The Hollow Republic

I think Yuval Levin finally nails down what I was trying to say in my first take-down of Obama’s Roanoke speech:

The president simply equates doing things together with doing things through government. He sees the citizen and the state, and nothing in between — and thus sees every political question as a choice between radical individualism and a federal program.

But most of life is lived somewhere between those two extremes, and American life in particular has given rise to unprecedented human flourishing because we have allowed the institutions that occupy the middle ground — the family, civil society, and the private economy — to thrive in relative freedom.
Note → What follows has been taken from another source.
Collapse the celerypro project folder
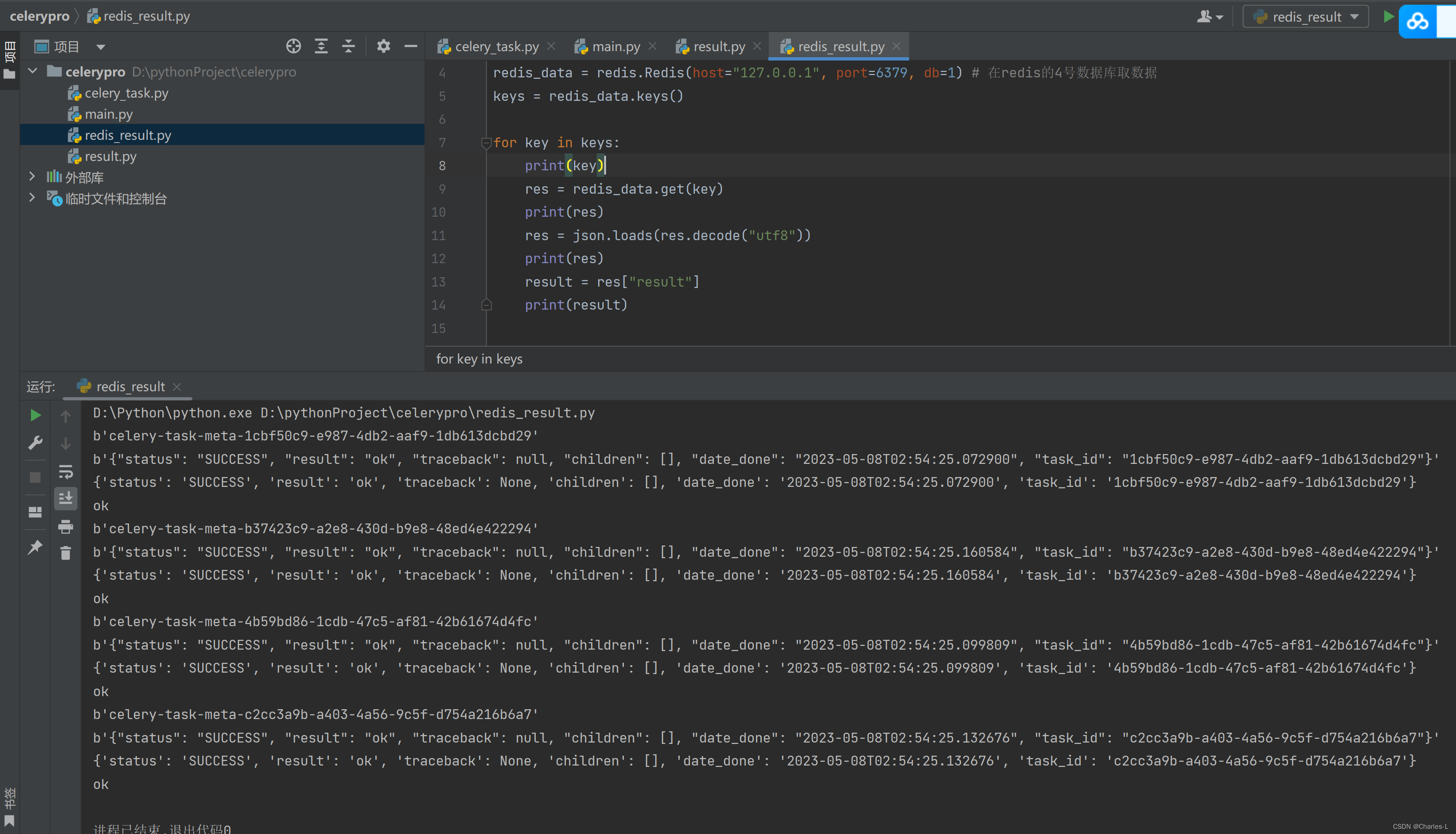This screenshot has height=834, width=1456. (x=33, y=71)
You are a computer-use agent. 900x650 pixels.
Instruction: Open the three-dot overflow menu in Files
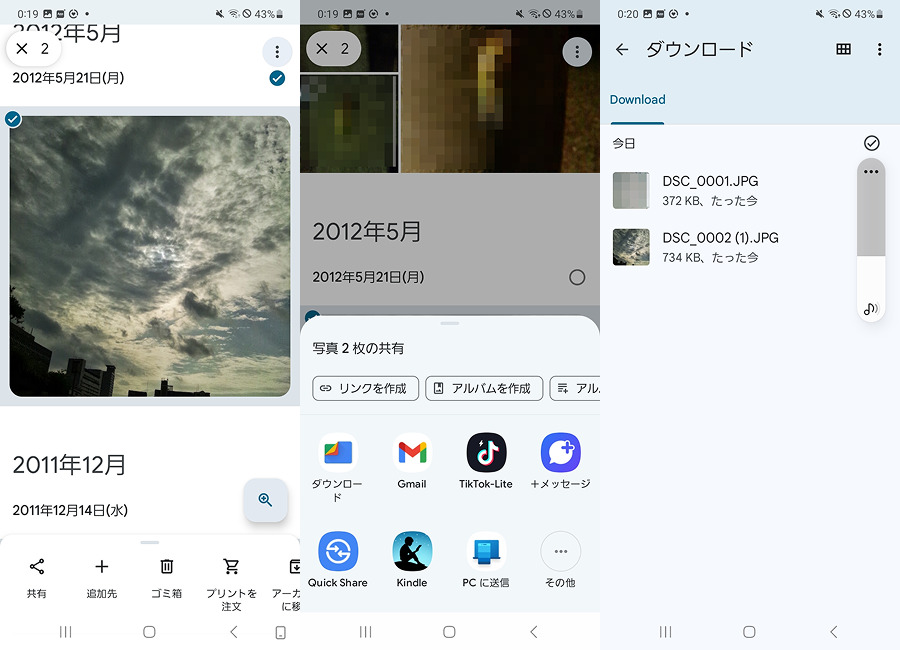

This difference of opinion about mediating institutions is no trifling matter. It gets at a profound and fundamental difference between the Left and the Right. The Left tends to believe that the great advantage of our liberal society is that it enables the application of technical knowledge that can make our lives better, and that this knowledge can overcome our biggest problems. This is the technocratic promise of progressivism. The Right tends to believe that the great advantage of our liberal society is that it has evolved to channel deep social knowledge through free institutions — knowledge that often cannot be articulated in technical terms but is the most important knowledge we have. For the Left, therefore, the mediating institutions (and at times even our constitutional forms) are obstacles to the application of liberal knowledge. For the Right, the mediating institutions (and our constitutional forms) are the embodiment of liberal knowledge.

Go forth and read the whole thing!

The Hollow Republic

More from Bill Whittle

This one never made it to our blog, but I think it deserves some screen-time, just because it makes me giggle.

Halftime for Obama

You can sum up Obama’s term thus far with one word.

FAIL

And this one goes right to my comments from yesterday regarding American desire and its’ dissipation from our cultural fabric:

A Nation of Desire

If Whittle wanted to run for office, he’d have my vote…this guy is not only a brilliant debater and amongst the most confident and emotionally-controlled (yet emotionally driven) people I’ve ever seen speak…he’s also a throwback to a time when it was OK to love your country and be proud of all we’ve accomplished.